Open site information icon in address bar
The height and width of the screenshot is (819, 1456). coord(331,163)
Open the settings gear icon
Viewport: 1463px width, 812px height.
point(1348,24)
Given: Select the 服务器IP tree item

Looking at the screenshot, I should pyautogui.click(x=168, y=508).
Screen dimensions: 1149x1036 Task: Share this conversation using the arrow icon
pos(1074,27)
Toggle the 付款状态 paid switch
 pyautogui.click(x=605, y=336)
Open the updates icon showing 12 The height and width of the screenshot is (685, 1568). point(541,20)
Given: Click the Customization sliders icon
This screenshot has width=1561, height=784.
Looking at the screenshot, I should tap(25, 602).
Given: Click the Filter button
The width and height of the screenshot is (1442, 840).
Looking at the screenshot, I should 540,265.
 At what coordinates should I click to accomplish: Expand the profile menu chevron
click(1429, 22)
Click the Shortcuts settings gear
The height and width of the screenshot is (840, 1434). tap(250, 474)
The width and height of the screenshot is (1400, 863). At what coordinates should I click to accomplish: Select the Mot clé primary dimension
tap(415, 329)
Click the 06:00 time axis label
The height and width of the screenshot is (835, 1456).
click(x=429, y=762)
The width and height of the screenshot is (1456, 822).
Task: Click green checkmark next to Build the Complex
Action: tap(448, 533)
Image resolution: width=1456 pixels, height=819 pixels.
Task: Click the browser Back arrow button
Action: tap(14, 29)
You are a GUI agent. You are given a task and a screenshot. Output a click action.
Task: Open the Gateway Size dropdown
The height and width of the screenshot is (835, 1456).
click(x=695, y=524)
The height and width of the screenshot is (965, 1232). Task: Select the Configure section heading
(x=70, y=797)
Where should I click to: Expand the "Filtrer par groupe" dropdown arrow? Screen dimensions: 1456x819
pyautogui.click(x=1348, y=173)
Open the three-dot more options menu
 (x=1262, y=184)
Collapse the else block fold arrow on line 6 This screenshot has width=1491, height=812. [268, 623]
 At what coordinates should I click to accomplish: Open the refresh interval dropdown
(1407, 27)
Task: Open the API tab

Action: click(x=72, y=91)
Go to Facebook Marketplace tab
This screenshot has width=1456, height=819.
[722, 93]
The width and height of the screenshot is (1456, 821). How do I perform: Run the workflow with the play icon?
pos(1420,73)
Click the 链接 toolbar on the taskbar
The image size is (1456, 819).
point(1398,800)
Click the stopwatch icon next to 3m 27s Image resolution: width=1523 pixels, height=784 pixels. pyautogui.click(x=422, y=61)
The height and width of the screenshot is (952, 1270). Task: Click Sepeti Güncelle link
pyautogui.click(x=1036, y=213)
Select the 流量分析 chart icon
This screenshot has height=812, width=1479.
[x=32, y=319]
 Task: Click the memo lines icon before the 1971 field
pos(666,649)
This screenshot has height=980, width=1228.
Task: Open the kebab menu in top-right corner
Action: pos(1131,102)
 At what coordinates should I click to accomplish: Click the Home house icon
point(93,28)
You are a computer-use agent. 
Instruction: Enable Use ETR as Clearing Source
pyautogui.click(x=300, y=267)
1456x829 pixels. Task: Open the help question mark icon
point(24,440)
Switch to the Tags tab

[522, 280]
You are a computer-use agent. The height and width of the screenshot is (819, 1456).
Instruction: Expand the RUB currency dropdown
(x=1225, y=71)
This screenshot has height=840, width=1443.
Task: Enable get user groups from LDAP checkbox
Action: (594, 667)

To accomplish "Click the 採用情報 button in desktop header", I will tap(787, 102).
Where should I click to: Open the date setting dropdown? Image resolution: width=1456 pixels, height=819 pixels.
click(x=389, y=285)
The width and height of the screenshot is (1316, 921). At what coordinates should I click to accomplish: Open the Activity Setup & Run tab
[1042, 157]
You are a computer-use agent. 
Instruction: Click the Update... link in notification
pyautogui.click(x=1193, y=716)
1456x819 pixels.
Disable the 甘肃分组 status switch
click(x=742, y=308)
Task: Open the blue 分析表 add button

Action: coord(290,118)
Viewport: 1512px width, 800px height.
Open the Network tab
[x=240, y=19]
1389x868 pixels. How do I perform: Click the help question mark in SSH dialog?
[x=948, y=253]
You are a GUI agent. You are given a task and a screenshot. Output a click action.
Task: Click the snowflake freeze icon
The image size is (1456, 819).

==============================

What you need to do - Please reproduce, exactly as they appear above, the lines from the line containing "Open the settings gear icon" up to and including the line containing "Click the 06:00 time axis label".

Solution for this problem -
Open the settings gear icon
Viewport: 1463px width, 812px height.
point(1348,24)
Given: Select the 服务器IP tree item

Looking at the screenshot, I should pyautogui.click(x=168, y=508).
Screen dimensions: 1149x1036 Task: Share this conversation using the arrow icon
pos(1074,27)
Toggle the 付款状态 paid switch
 pyautogui.click(x=605, y=336)
Open the updates icon showing 12 The height and width of the screenshot is (685, 1568). point(541,20)
Given: Click the Customization sliders icon
This screenshot has width=1561, height=784.
Looking at the screenshot, I should tap(25, 602).
Given: Click the Filter button
The width and height of the screenshot is (1442, 840).
Looking at the screenshot, I should 540,265.
 At what coordinates should I click to accomplish: Expand the profile menu chevron
click(1429, 22)
Click the Shortcuts settings gear
The height and width of the screenshot is (840, 1434). tap(250, 474)
The width and height of the screenshot is (1400, 863). At what coordinates should I click to accomplish: Select the Mot clé primary dimension
tap(415, 329)
Click the 06:00 time axis label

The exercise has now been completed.